───── DATA RECORDS ─────

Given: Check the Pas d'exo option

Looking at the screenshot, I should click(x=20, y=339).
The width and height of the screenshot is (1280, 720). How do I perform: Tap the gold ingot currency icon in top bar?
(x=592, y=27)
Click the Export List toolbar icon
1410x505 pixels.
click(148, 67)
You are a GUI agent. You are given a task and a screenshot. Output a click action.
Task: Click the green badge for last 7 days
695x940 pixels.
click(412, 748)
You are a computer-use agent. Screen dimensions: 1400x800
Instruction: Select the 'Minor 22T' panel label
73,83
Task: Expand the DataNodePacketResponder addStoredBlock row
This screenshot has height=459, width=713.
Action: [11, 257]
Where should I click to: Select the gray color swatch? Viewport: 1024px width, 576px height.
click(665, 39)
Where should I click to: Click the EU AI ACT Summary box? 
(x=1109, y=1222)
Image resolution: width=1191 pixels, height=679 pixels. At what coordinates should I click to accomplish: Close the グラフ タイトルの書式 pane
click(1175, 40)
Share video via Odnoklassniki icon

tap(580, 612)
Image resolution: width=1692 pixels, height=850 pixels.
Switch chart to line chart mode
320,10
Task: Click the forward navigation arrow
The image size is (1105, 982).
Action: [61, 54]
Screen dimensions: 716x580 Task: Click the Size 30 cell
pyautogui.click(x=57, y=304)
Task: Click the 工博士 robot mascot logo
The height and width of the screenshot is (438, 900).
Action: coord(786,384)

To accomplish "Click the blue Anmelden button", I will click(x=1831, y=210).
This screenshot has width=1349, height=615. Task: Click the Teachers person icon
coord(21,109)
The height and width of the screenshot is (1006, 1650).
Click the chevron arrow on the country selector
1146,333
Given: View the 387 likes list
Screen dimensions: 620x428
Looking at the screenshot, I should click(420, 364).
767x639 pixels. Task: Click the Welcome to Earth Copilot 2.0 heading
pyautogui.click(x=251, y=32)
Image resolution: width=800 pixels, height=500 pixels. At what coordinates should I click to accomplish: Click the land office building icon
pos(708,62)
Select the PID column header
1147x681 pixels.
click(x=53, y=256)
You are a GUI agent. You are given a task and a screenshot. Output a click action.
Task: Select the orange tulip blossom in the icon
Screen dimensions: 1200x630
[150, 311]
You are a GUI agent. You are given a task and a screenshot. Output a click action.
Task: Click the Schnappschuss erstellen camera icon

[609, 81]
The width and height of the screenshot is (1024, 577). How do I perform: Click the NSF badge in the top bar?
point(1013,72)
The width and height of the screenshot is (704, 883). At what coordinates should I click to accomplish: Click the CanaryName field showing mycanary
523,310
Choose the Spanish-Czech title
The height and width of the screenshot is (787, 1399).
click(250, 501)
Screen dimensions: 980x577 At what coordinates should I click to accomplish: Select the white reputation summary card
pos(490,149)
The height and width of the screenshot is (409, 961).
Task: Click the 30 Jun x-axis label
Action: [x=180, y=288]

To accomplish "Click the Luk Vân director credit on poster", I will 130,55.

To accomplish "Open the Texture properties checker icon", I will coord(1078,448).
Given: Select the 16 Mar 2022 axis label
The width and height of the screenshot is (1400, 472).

─────

Set down the records again verbatim, so that each word stays as it is.

Given: Check the Pas d'exo option

Looking at the screenshot, I should click(x=20, y=339).
The width and height of the screenshot is (1280, 720). How do I perform: Tap the gold ingot currency icon in top bar?
(x=592, y=27)
Click the Export List toolbar icon
1410x505 pixels.
click(148, 67)
You are a GUI agent. You are given a task and a screenshot. Output a click action.
Task: Click the green badge for last 7 days
695x940 pixels.
click(412, 748)
You are a computer-use agent. Screen dimensions: 1400x800
Instruction: Select the 'Minor 22T' panel label
73,83
Task: Expand the DataNodePacketResponder addStoredBlock row
This screenshot has height=459, width=713.
Action: [11, 257]
Where should I click to: Select the gray color swatch? Viewport: 1024px width, 576px height.
click(665, 39)
Where should I click to: Click the EU AI ACT Summary box? 
(x=1109, y=1222)
Image resolution: width=1191 pixels, height=679 pixels. At what coordinates should I click to accomplish: Close the グラフ タイトルの書式 pane
click(1175, 40)
Share video via Odnoklassniki icon

tap(580, 612)
Image resolution: width=1692 pixels, height=850 pixels.
Switch chart to line chart mode
320,10
Task: Click the forward navigation arrow
The image size is (1105, 982).
Action: [61, 54]
Screen dimensions: 716x580 Task: Click the Size 30 cell
pyautogui.click(x=57, y=304)
Task: Click the 工博士 robot mascot logo
The height and width of the screenshot is (438, 900).
Action: coord(786,384)

To accomplish "Click the blue Anmelden button", I will click(x=1831, y=210).
This screenshot has width=1349, height=615. Task: Click the Teachers person icon
coord(21,109)
The height and width of the screenshot is (1006, 1650).
Click the chevron arrow on the country selector
1146,333
Given: View the 387 likes list
Screen dimensions: 620x428
Looking at the screenshot, I should click(420, 364).
767x639 pixels. Task: Click the Welcome to Earth Copilot 2.0 heading
pyautogui.click(x=251, y=32)
Image resolution: width=800 pixels, height=500 pixels. At what coordinates should I click to accomplish: Click the land office building icon
pos(708,62)
Select the PID column header
1147x681 pixels.
click(x=53, y=256)
You are a GUI agent. You are given a task and a screenshot. Output a click action.
Task: Select the orange tulip blossom in the icon
Screen dimensions: 1200x630
[150, 311]
You are a GUI agent. You are given a task and a screenshot. Output a click action.
Task: Click the Schnappschuss erstellen camera icon

[609, 81]
The width and height of the screenshot is (1024, 577). How do I perform: Click the NSF badge in the top bar?
point(1013,72)
The width and height of the screenshot is (704, 883). At what coordinates should I click to accomplish: Click the CanaryName field showing mycanary
523,310
Choose the Spanish-Czech title
The height and width of the screenshot is (787, 1399).
click(250, 501)
Screen dimensions: 980x577 At what coordinates should I click to accomplish: Select the white reputation summary card
pos(490,149)
The height and width of the screenshot is (409, 961).
Task: Click the 30 Jun x-axis label
Action: [x=180, y=288]

To accomplish "Click the Luk Vân director credit on poster", I will 130,55.

To accomplish "Open the Texture properties checker icon", I will coord(1078,448).
Given: Select the 16 Mar 2022 axis label
The width and height of the screenshot is (1400, 472).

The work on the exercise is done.